After receiving nothing from Plaintiff, the Magistrate Judge issued her Report and
Recommendation, recommending that the Court dismiss this action based on Plaintiff’s failure to
prosecute. Plaintiff objected to the Report and Recommendation, and provided evidence of his
attempt to serve Defendant.
II. STANDARD OF REVIEW
Pursuant to 28 U.S.C. § 636(b)(1) and Federal Rule of Civil Procedure 72(b)(2), a party
has fourteen days from their receipt of the Report and Recommendation to file an objection.

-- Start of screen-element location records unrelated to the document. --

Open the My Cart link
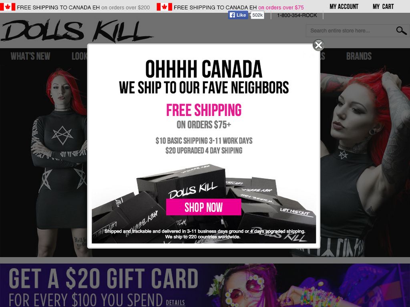The height and width of the screenshot is (307, 410). point(383,6)
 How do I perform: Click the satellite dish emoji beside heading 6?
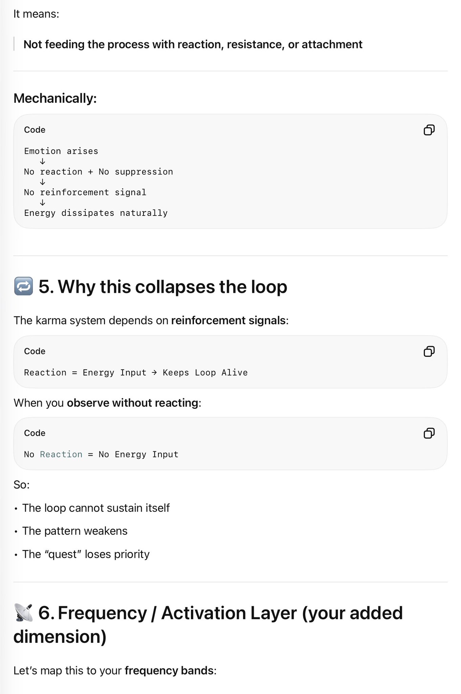(x=23, y=613)
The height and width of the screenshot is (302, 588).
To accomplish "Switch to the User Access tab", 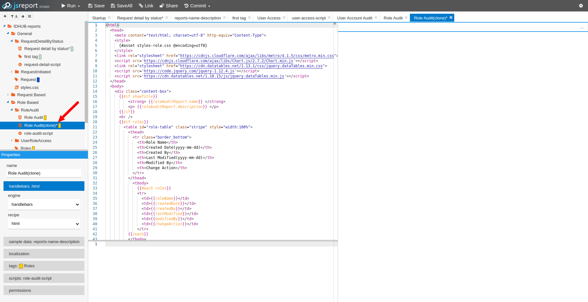I will [269, 18].
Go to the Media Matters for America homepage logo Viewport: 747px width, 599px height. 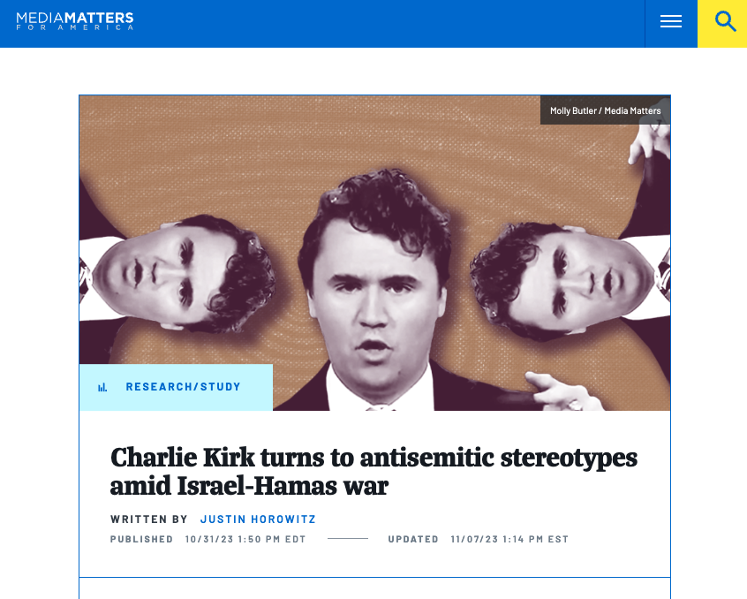(75, 21)
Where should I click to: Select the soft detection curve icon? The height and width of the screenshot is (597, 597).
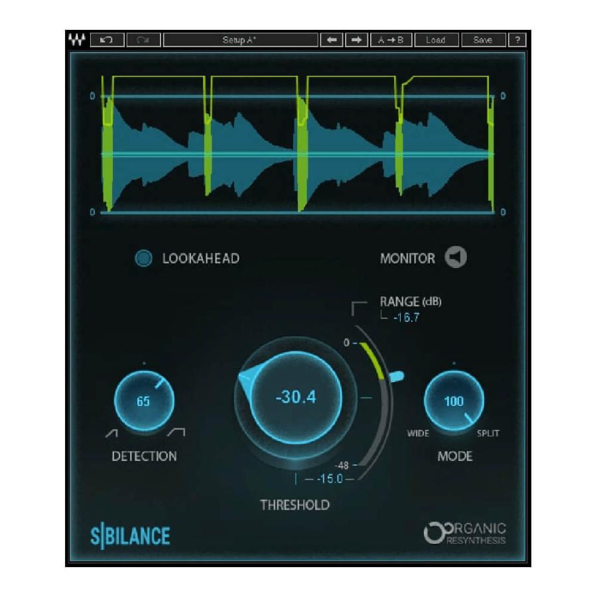[x=111, y=432]
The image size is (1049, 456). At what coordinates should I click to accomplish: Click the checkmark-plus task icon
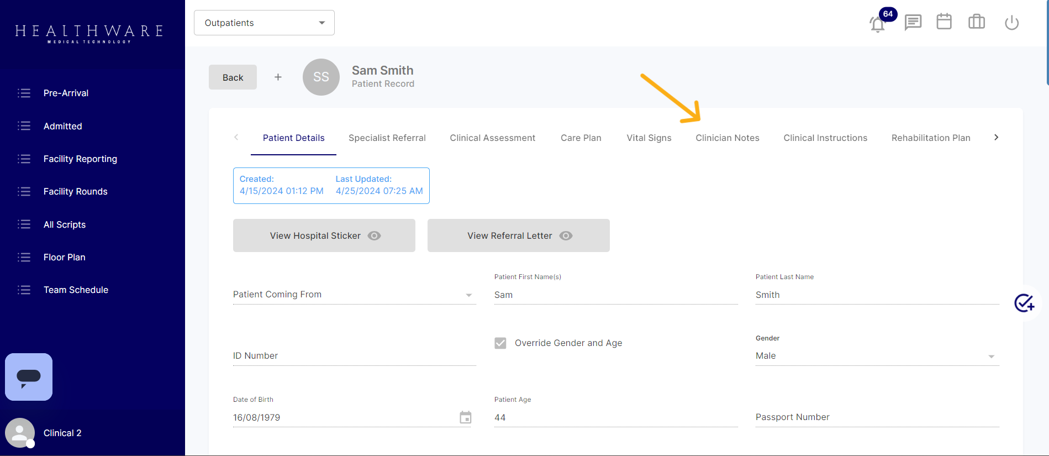pyautogui.click(x=1024, y=303)
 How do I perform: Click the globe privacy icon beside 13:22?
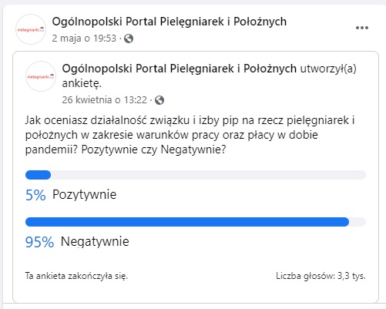[159, 100]
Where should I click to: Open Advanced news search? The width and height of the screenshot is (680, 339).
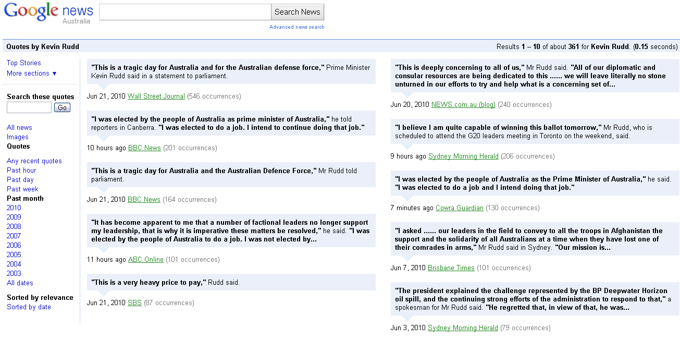296,27
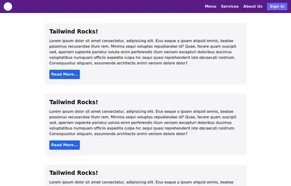
Task: Open the About Us link
Action: click(253, 7)
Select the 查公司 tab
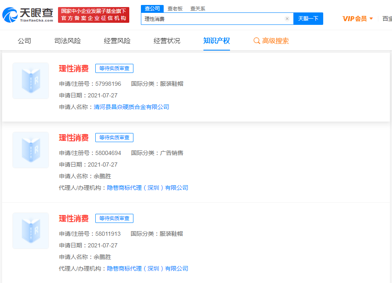 point(152,8)
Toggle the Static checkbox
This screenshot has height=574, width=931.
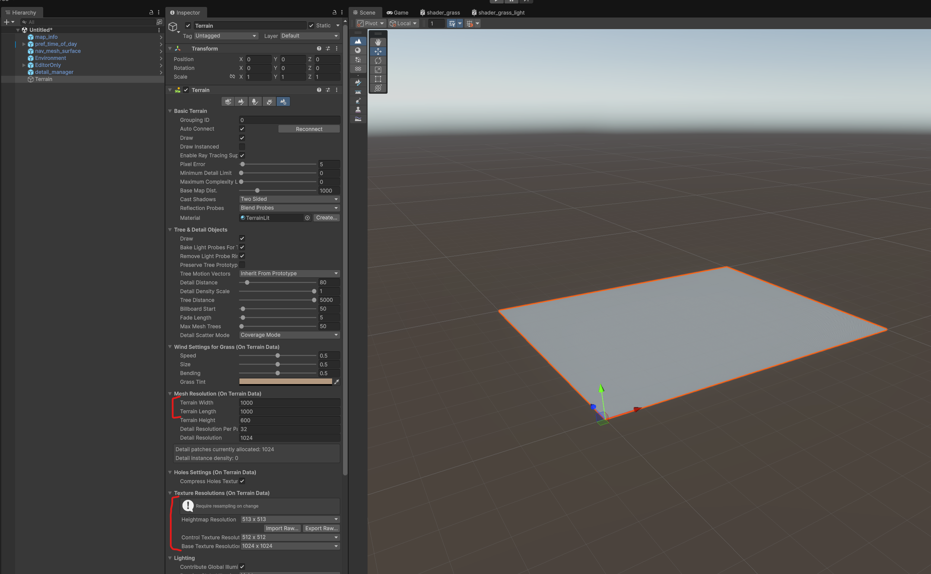[x=311, y=25]
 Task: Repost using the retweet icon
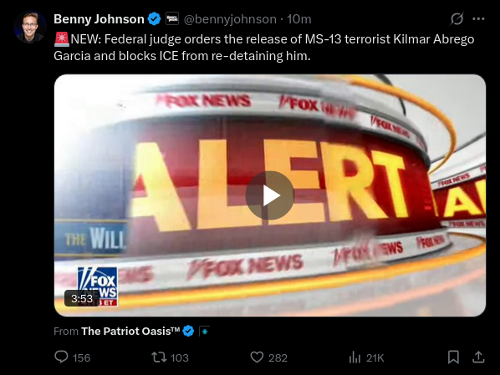point(159,357)
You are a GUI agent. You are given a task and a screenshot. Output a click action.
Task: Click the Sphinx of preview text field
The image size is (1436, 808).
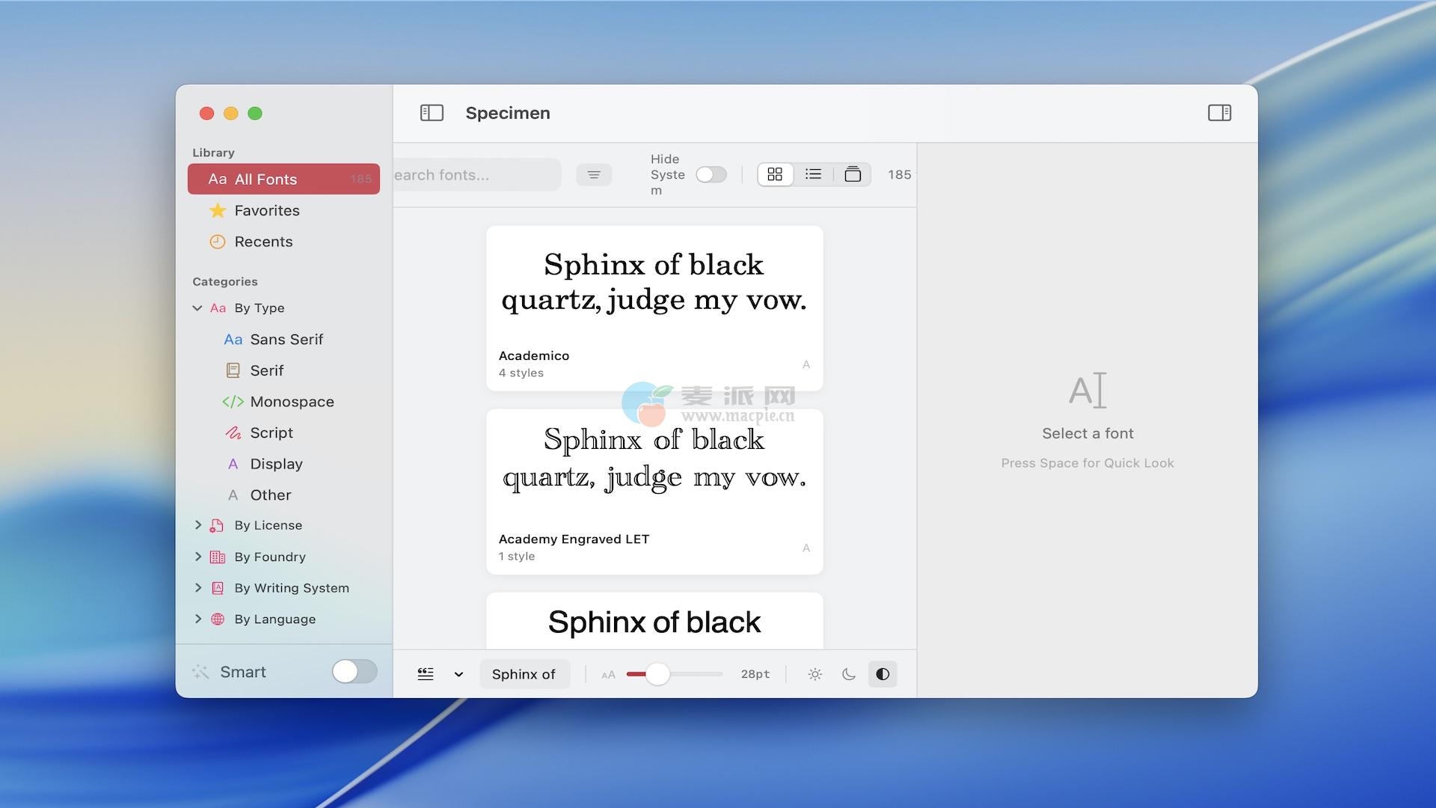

Plaintiff has filed an objection; therefore the Court will review the Report and Recommendation
de novo. 1 In doing so, the district court is free to follow the recommendation, ignore it, or
conduct the review anew. 2
III. DISCUSSION
Federal Rule of Civil Procedure 41(b) allows the Court to dismiss an action if a plaintiff
fails to prosecute. The Tenth Circuit has identified certain factors to consider in determining
whether a dismissal under Rule 41(b) is warranted. These factors include: (1) the degree of
actual prejudice to the defendant; (2) the amount of interference with the judicial process; (3) the
culpability of the litigant; (4) whether the court warned the party in advance that dismissal of the
action would be a likely sanction for noncompliance; and (5) the efficacy of lesser sanctions. 3
1
28 U.S.C. § 636(b)(1); Fed. R. Civ. P. 72(b)(3).
2
Ocelot Oil Corps. v. Sparrow Indus., 847 F.2d 1458, 1464 (10th Cir. 1988).
3
Ehrenhaus v. Reynolds, 965 F.2d 916, 921 (10th Cir. 1992).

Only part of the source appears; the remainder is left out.